What is the Labour Party for these days? What is it supposed to do and for whom? Many years ago the answer was easy. It was there as the political voice of the British working class, through the trade union movement, in their perennial struggle for social justice and fairer pay; the champion of British labour in its class struggle against capital, or so it seemed. These days after the re-branding of New Labour, years of being in government and gaining donors amongst the rich and powerful, Labour has largely abandoned its core electorate. Now it is the champion of the career politician (the privileged ‘champagne socialist’), the public sector, favoured minorities, big spending Big Government, the European Union and its corporatism, and political correctness; banal sound bites speak louder than actions, or Orwellian Duckspeak – engaging the larynx but not the brain.

In power under Tony Blair and Gordon Brown Labour was, amongst other things, self-righteously arrogant, authoritarian, spendthrift and reckless; as a result the interests of hard working people suffered. It facilitated (even encouraged) uncontrolled mass immigration, built a dependency culture, reduced social mobility and targeted certain groups (often called ‘privileged’ or the self-employed/small businesses) for blame, vilification and exploitation. Spin, creative statistics and media manipulation replaced delivering actual results, which often deteriorated as seen in, for example, Andy Burnham’s managed NHS. And foreign military adventures became quite normal although any connection with the National Interest was often spurious at best. The sanctity of freedom and private ownership diminished, the State could meddle through incessant nannying of us and seize whatever it wanted, as in Gordon Brown’s raid on pension funds which played havoc with many, modest future pensions.

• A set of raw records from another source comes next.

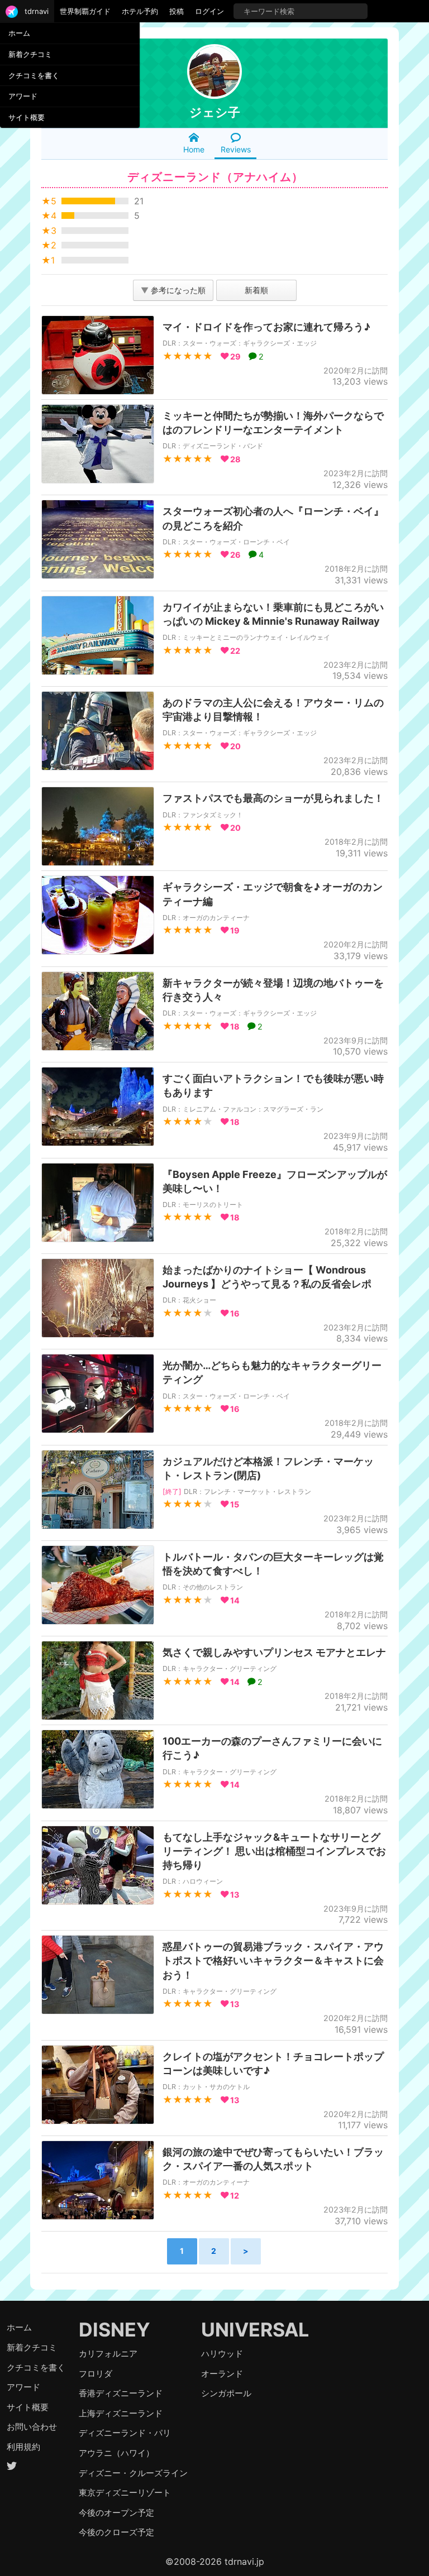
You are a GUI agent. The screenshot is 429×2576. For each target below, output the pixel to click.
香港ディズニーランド (121, 2393)
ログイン (209, 11)
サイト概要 (26, 117)
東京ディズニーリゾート (125, 2492)
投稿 (176, 11)
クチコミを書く (33, 75)
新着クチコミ (30, 54)
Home (193, 149)
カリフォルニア (108, 2353)
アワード (22, 96)
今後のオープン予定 (116, 2512)
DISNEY (114, 2329)
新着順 (256, 290)
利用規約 (23, 2446)
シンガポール (226, 2393)
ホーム (19, 32)
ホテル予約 (140, 11)
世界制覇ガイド (85, 11)
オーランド (222, 2373)
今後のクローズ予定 (116, 2532)
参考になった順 (173, 290)
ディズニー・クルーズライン (133, 2473)
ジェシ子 (214, 111)
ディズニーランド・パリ (125, 2432)
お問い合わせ (32, 2426)
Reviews (236, 149)
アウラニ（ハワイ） (116, 2453)
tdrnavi (37, 11)
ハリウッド (222, 2353)
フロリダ (95, 2373)
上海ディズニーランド (121, 2413)
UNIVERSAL (255, 2329)
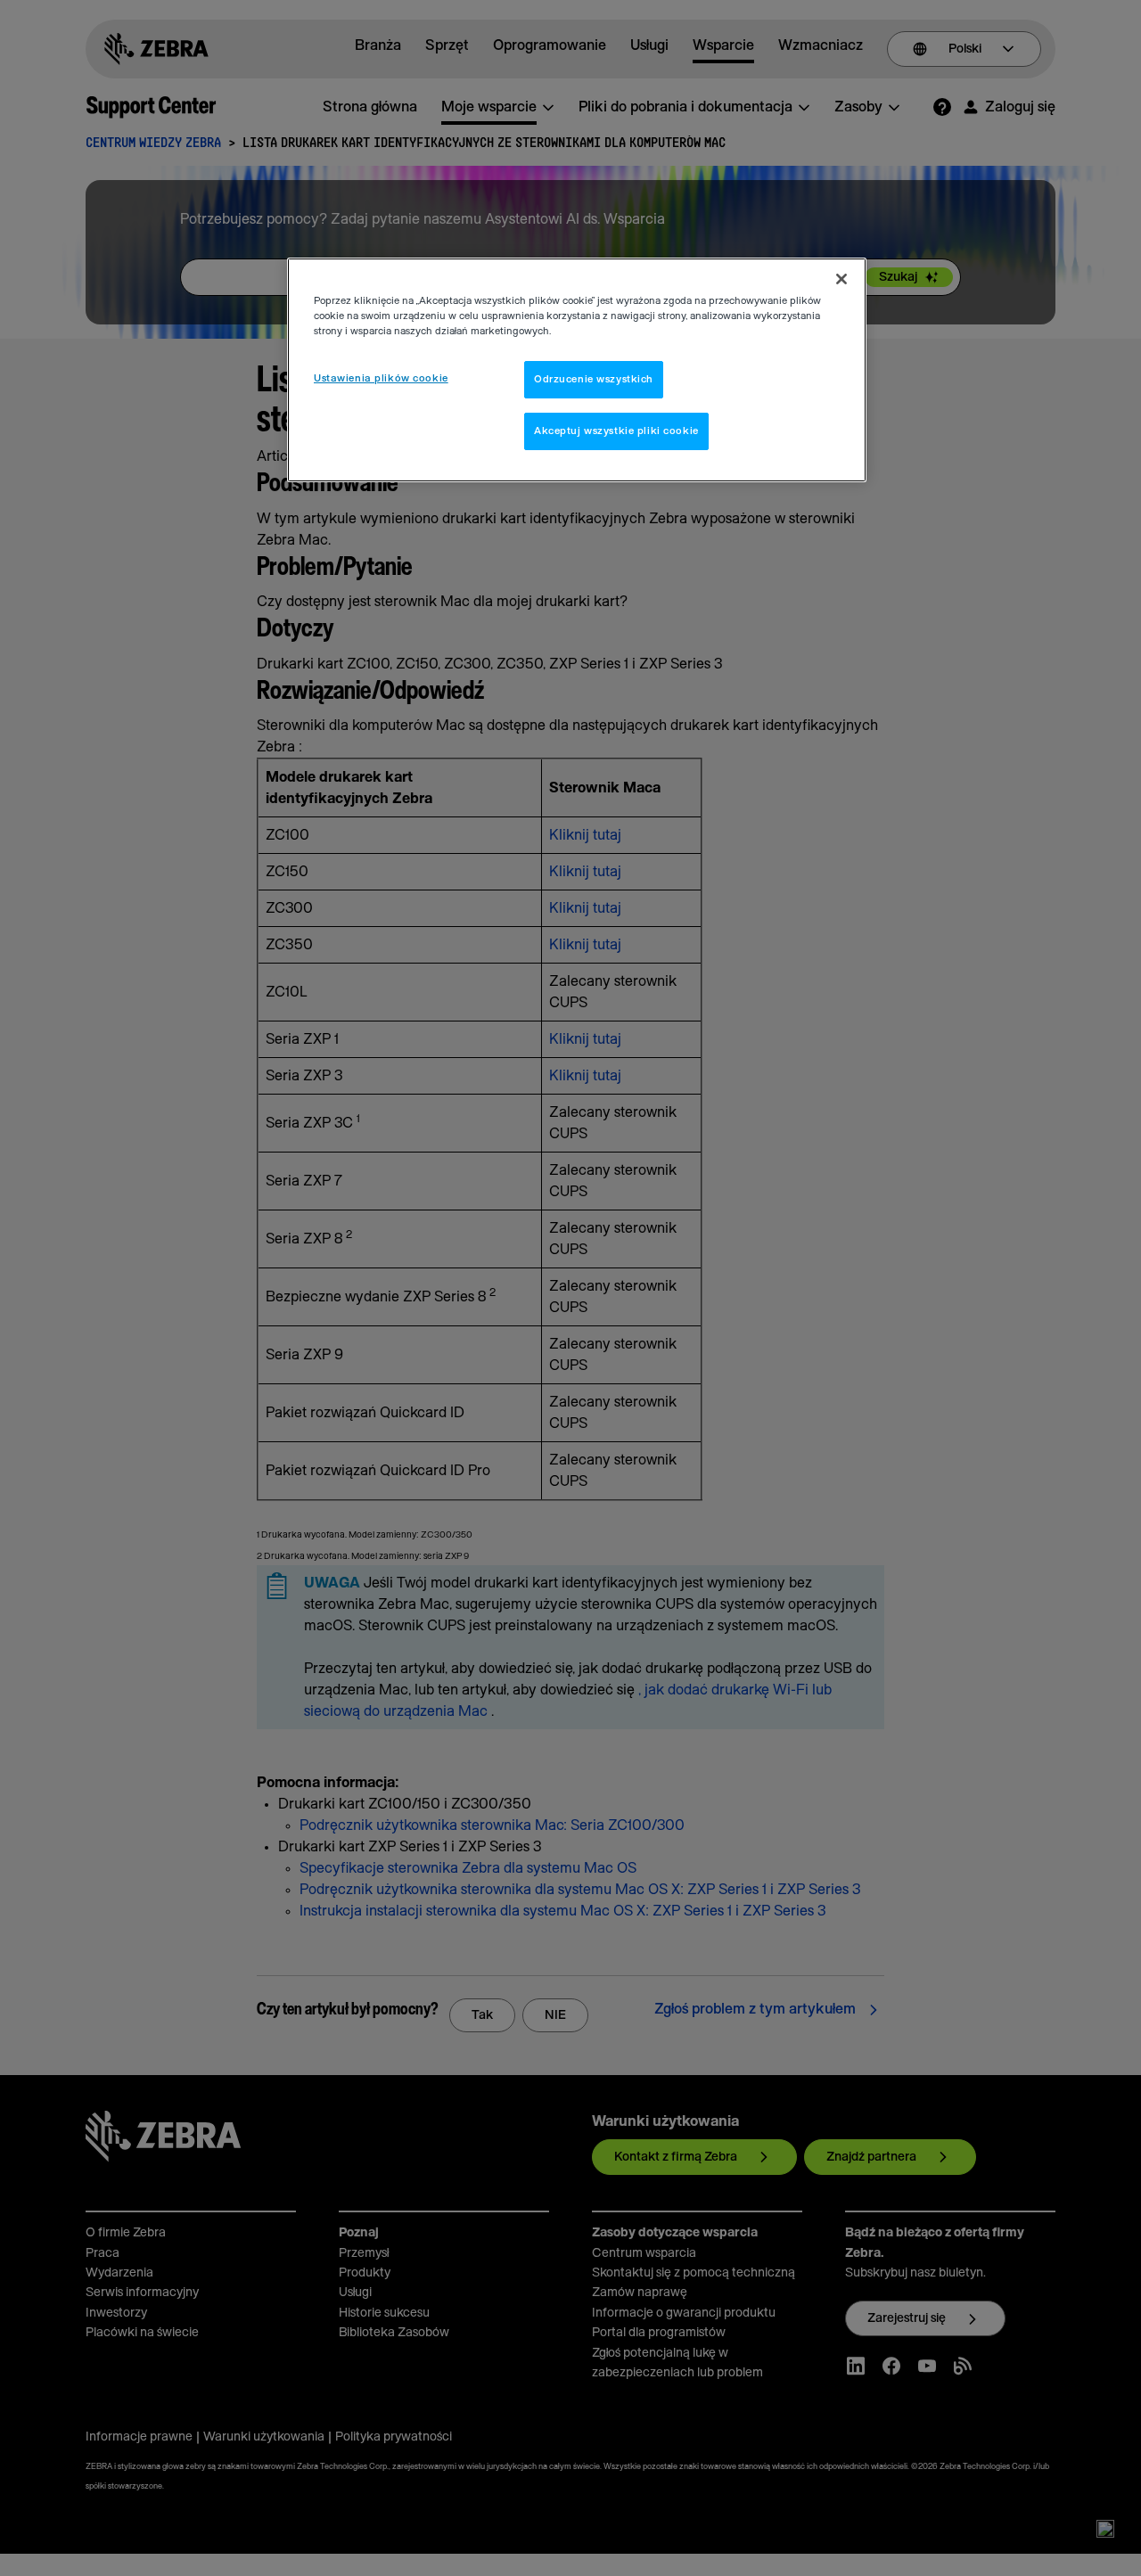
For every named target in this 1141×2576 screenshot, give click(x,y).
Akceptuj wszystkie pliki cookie (616, 431)
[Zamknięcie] (841, 279)
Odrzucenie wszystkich (593, 379)
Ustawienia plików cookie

Labour’s leopard spots probably run too deeply to change and recent indications from the run up to the General Election and the current leadership contest are not encouraging. Labour comes across as inherently anti-democratic, anti-British and by extension anti-British working people. For example, the rhetoric is often along the lines of ‘I/we (Big Government and the EU) know best’. Consequently you (the electorate) can’t have an EU Referendum, direct democracy or even the final say in anything. There is even talk of purging the party of members who do not hold the ‘correct’ line. Anti-Britishness and the history of the destruction of national identity have long roots in socialism, certainly dating back to Karl Marx (‘Workers of the World Unite’) and the Second International. After all, for many years the role models for anything from social democrat to socialist/communist ‘utopias’ (of faux worker power) were overseas and symbols of Britishness were considered reactionary.

Most remarkable is the somewhat delusional culture of denial present within the party, where ideology and tribal affiliations triumph over reality, experience, history and analysis. Mr Brown (aided by Mr Balls) could, for example, defy the basic laws of economics (unlike the Soviet Union), and claim to have abolished boom and bust, whilst indulging in creative accounting via costly PPPs/PFIs (private finance initiatives), and rapidly expanding the size of the public sector workforce. There was also the delusional pre-General Election policy of price controls on energy charges and, these days, the belief that Labour lost because it was not extreme enough; it lost because of a widespread fear that it, together with the Scottish Nationalists, would be too extreme in government. Today Labour’s most visible tragic mistakes remain largely unacknowledged; for example, the social effects of mass immigration on poorer communities or see Labour in Denial, Rape of the Fair Country and The Tragic Ignorance of ‘Green’ Politicians .

The future cannot be very bright for Labour; hemmed in increasingly on the right by the Conservative Party drifting inexorably into New Labour territory (and beyond) under David Cameron and George Osborne, and on the left by the Greens, and Scottish and Welsh Nationalists all offering variations of socialism, and the Lib Dems once they have solved their identity crisis. It is difficult to see where Labour’s ‘clear red water’ from the others will come from and how it can facilitate genuine wealth creation, freedom and improved quality of life for the many in the real, highly competitive and increasingly dangerous world. It also has to contend with infiltration by the fanatical fringe intent on taking Labour to extremes.

Based on recent and not so recent history, Labour seems more likely to seek further inspiration from abroad, adopt bizarre short-sighted policies with disastrous long term consequences and ignore the wishes, hopes and fears of hard working British people.